**Problems to work on**:
1. From the article on Borussia Dortmund's slump, extract the passage starting with "So what's going" and going on through "supporter or not.".
2. Extend the article on Borussia Dortmund's drop to the bottom of the Bundesliga, picking up after its final sentence.

**Extract provided**:

YOU KNOW WHAT'S GOING ON AT BORUSSIA DORTMUND????
Borussia Dortmund have
gone from German champions and European contenders to the Bundesliga's
bottom club in the blink of an eye
.
So what's going on? Has Jurgen Klopp lost his aura? Sky Deutschland’s Uli Köhler does his best to explain...
Can you believe it? Borussia Dortmund - Champions League finalists in London 2013 - are bottom of the Bundesliga.
Nobody
can believe it in Germany, whether you are a Borussia supporter or not.
The only problem is... it's true. It's shocking for all football
lovers.
Dortmund played the game in a way that made everybody fall in love;
their charismatic manager, Jurgen Klopp, had job offers from all over
the world as recently as last summer - Manchester United included - and
then suddenly they lose everything.
Franz Beckenbauer said after
their most recent defeat - at home against Augsburg on Wednesday: "If
someone had predicted at the start of the season Dortmund would be
ranked 18th and last in the Bundesliga, they would have sent him
straight to the madhouse."
But what has gone wrong? The answer is simple: everything.
Then comes the next question: what do they need to change?
Now it gets difficult. There are no obvious reasons - although everyone seems to have a theory.

(Dataset rows)
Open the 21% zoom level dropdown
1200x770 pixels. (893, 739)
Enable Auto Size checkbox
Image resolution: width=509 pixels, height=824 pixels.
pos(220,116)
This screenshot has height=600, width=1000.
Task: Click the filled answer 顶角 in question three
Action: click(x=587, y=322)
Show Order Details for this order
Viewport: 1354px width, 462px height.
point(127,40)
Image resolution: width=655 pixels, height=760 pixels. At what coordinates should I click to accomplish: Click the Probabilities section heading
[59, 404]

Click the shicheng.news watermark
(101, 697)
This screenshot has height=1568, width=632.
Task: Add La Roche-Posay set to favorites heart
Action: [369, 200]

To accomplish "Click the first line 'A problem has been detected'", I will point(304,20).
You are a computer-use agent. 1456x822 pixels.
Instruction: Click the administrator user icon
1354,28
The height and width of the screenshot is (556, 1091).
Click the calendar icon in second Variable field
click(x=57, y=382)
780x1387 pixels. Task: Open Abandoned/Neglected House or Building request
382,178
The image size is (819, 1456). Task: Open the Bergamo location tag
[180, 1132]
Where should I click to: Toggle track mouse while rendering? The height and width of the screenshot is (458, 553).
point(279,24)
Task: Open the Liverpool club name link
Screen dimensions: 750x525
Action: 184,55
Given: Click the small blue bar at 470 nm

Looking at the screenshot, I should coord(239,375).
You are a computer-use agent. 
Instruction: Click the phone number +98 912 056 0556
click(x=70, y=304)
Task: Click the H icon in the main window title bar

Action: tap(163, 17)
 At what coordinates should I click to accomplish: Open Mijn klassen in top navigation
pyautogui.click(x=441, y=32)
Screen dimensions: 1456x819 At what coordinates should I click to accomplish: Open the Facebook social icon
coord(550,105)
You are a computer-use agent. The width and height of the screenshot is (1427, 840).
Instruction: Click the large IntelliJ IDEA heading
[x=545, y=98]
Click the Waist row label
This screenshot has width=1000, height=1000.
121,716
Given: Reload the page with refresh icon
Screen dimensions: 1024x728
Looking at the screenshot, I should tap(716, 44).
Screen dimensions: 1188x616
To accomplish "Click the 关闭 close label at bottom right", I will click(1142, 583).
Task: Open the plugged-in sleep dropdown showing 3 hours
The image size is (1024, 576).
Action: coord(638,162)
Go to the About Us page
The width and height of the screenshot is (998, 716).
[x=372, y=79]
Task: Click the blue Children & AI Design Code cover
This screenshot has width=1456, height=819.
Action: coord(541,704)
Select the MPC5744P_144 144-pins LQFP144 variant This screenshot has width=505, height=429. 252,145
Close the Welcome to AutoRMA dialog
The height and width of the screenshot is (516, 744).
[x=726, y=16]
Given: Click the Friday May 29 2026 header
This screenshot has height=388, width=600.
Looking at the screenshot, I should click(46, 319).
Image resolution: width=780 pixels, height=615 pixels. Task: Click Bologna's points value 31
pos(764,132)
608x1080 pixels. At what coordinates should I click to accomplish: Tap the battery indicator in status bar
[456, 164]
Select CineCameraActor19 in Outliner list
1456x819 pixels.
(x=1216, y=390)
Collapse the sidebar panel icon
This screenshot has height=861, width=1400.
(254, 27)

**Final results**:
1.
So what's going on? Has Jurgen Klopp lost his aura? Sky Deutschland’s Uli Köhler does his best to explain...
Can you believe it? Borussia Dortmund - Champions League finalists in London 2013 - are bottom of the Bundesliga.
Nobody
can believe it in Germany, whether you are a Borussia supporter or not.

2.
'The
players lost ambition!' 'The squad is not talented and skilful enough!'
'The team hates Jurgen Klopp!' 'Klopp lost his aura!'
But none of this is true, and that's why everybody is so desperate.
Sure,
at the start of the season Borussia had many injured players and could
never really practise together. So it's true they had a lack of fitness.
As
two-time German champions and a two-time runners-up in the last four
years, you maybe can lose some games, but being last? It's unthinkable,
and it gets even worse: the team have lost all their self-confidence,
the manager and the whole club is not only desperate, but now they are
panicking.
Under the threat of relegation they have changed their
game from skilful and powerful pressing to a way of football we used to
call 'typically English': running, fighting and wide, long balls.
Kick
and hope!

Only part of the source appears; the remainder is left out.